Items from a dataset

——————

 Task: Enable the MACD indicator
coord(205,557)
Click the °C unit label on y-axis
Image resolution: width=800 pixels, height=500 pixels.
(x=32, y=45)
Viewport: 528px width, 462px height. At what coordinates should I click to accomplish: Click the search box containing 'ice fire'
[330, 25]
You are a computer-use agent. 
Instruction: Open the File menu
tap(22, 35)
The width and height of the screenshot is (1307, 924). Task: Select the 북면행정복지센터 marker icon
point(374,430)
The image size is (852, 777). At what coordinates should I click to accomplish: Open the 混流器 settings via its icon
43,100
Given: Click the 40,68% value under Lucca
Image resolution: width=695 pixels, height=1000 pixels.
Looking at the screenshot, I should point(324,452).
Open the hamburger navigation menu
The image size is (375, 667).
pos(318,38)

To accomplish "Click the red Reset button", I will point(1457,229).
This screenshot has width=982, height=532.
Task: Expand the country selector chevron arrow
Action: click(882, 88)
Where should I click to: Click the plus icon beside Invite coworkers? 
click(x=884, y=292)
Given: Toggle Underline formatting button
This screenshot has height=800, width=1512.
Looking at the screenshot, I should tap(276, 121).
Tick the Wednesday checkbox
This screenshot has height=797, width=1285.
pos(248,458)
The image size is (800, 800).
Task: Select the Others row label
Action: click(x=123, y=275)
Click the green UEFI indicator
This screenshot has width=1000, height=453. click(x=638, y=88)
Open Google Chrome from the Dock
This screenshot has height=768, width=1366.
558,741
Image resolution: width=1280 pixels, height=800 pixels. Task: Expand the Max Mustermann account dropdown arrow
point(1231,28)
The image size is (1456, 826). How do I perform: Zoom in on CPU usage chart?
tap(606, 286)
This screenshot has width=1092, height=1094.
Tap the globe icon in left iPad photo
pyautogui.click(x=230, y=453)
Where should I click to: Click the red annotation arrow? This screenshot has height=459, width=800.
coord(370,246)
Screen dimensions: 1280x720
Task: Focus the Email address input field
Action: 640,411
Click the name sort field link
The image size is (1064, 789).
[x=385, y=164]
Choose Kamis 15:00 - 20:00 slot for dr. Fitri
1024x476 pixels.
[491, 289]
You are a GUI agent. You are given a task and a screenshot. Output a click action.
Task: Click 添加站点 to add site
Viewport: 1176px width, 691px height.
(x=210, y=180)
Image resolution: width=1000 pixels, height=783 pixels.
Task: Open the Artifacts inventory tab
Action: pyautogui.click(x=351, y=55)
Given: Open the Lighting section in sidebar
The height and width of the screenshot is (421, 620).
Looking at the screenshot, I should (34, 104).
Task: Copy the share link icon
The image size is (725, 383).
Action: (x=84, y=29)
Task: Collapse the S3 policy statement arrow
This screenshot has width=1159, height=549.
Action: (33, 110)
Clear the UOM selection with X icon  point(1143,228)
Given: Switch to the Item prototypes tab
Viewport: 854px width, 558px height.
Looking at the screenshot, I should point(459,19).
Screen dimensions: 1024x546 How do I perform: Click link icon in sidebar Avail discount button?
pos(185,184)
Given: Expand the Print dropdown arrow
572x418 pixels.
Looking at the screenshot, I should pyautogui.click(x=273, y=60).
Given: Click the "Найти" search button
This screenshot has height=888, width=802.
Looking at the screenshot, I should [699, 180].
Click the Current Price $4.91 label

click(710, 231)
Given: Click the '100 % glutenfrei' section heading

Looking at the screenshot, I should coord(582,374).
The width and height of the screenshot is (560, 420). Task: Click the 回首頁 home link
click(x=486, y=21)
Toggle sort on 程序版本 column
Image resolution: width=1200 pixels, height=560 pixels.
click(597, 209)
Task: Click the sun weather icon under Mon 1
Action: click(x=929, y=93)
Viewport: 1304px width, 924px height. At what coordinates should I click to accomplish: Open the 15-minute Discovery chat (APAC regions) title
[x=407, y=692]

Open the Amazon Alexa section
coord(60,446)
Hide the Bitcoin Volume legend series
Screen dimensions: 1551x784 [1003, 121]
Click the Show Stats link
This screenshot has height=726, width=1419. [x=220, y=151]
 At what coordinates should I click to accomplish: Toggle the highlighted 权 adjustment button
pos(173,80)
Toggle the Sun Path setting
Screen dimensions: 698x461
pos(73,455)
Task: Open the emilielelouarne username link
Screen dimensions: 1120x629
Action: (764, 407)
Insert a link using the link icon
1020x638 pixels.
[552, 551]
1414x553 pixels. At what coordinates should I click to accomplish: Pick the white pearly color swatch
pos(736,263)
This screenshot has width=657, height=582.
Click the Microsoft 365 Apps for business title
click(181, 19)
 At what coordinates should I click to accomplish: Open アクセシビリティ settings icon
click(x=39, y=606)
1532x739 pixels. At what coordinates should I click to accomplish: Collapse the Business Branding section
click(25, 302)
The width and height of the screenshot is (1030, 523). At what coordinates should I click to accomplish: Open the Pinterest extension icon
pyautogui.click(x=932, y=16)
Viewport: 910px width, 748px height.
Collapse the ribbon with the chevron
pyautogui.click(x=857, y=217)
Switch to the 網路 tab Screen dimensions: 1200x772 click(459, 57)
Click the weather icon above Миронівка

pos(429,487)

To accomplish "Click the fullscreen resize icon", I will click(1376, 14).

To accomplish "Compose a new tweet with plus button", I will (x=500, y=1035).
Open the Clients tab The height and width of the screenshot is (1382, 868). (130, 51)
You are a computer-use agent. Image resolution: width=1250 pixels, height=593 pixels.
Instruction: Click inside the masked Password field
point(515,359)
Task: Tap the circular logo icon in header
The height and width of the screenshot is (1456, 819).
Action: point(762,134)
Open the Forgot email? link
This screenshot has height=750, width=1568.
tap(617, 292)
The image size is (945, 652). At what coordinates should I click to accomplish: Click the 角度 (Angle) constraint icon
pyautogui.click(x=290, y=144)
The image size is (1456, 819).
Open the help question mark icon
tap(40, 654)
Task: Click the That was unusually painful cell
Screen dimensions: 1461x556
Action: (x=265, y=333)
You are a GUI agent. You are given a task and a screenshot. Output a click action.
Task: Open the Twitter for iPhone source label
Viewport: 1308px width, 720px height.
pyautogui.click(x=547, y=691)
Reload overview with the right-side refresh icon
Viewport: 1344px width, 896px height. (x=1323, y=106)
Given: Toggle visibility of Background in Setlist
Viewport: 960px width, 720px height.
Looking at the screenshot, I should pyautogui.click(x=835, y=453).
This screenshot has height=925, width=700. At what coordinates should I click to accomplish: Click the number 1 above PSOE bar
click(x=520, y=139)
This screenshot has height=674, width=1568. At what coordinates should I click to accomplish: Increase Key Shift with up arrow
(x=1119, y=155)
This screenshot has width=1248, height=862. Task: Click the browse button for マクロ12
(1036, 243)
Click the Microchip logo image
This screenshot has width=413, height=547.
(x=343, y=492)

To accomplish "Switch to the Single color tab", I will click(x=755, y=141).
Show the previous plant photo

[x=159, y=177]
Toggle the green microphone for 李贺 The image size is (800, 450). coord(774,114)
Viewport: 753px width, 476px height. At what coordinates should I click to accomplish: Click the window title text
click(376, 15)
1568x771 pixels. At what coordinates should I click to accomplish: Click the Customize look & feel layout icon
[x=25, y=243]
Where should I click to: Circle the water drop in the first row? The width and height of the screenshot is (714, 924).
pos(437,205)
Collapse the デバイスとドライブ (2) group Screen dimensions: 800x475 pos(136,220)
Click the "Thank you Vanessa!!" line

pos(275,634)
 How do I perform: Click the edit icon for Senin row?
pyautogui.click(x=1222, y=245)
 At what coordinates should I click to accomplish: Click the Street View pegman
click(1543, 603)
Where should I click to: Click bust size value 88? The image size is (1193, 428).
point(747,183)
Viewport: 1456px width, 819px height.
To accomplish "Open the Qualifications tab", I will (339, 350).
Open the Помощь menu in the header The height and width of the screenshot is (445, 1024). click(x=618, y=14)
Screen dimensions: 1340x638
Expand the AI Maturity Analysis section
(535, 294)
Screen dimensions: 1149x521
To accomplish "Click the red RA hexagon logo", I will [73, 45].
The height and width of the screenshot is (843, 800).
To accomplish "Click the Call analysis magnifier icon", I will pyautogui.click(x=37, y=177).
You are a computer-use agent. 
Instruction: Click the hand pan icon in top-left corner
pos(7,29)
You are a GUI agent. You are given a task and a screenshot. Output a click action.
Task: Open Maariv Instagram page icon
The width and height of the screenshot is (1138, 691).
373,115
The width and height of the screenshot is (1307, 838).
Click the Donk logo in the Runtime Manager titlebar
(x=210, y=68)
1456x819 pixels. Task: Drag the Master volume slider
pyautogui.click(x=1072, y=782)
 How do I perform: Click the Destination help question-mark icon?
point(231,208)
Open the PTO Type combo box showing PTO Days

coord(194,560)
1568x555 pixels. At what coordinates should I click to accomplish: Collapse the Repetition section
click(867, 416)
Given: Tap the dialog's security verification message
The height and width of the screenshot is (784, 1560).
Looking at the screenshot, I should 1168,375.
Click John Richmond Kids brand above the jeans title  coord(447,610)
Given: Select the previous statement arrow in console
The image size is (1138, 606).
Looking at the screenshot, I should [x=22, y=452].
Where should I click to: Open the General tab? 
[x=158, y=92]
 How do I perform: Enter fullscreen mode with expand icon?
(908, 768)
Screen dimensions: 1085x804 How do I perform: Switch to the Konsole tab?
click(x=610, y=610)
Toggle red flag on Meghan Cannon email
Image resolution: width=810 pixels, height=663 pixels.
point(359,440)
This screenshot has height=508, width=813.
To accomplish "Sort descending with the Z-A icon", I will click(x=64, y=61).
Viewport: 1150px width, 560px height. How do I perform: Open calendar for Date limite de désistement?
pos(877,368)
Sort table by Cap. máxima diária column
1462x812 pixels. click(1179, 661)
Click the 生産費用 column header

——————

→ ABOUT THIS EXERCISE
Set down, exactly as they appear above, all lines from the one that has "Open the help question mark icon" down to the one that has "Viewport: 1456px width, 819px height.", including those two and no others.

→ THE ANSWER
Open the help question mark icon
tap(40, 654)
Task: Click the That was unusually painful cell
Screen dimensions: 1461x556
Action: (x=265, y=333)
You are a GUI agent. You are given a task and a screenshot. Output a click action.
Task: Open the Twitter for iPhone source label
Viewport: 1308px width, 720px height.
pyautogui.click(x=547, y=691)
Reload overview with the right-side refresh icon
Viewport: 1344px width, 896px height. (x=1323, y=106)
Given: Toggle visibility of Background in Setlist
Viewport: 960px width, 720px height.
Looking at the screenshot, I should pyautogui.click(x=835, y=453).
This screenshot has height=925, width=700. At what coordinates should I click to accomplish: Click the number 1 above PSOE bar
click(x=520, y=139)
This screenshot has height=674, width=1568. At what coordinates should I click to accomplish: Increase Key Shift with up arrow
(x=1119, y=155)
This screenshot has width=1248, height=862. Task: Click the browse button for マクロ12
(1036, 243)
Click the Microchip logo image
This screenshot has width=413, height=547.
(x=343, y=492)

To accomplish "Switch to the Single color tab", I will click(x=755, y=141).
Show the previous plant photo

[x=159, y=177]
Toggle the green microphone for 李贺 The image size is (800, 450). coord(774,114)
Viewport: 753px width, 476px height. At what coordinates should I click to accomplish: Click the window title text
click(376, 15)
1568x771 pixels. At what coordinates should I click to accomplish: Click the Customize look & feel layout icon
[x=25, y=243]
Where should I click to: Circle the water drop in the first row? The width and height of the screenshot is (714, 924).
pos(437,205)
Collapse the デバイスとドライブ (2) group Screen dimensions: 800x475 pos(136,220)
Click the "Thank you Vanessa!!" line

pos(275,634)
 How do I perform: Click the edit icon for Senin row?
pyautogui.click(x=1222, y=245)
 At what coordinates should I click to accomplish: Click the Street View pegman
click(1543, 603)
Where should I click to: Click bust size value 88? The image size is (1193, 428).
point(747,183)
Viewport: 1456px width, 819px height.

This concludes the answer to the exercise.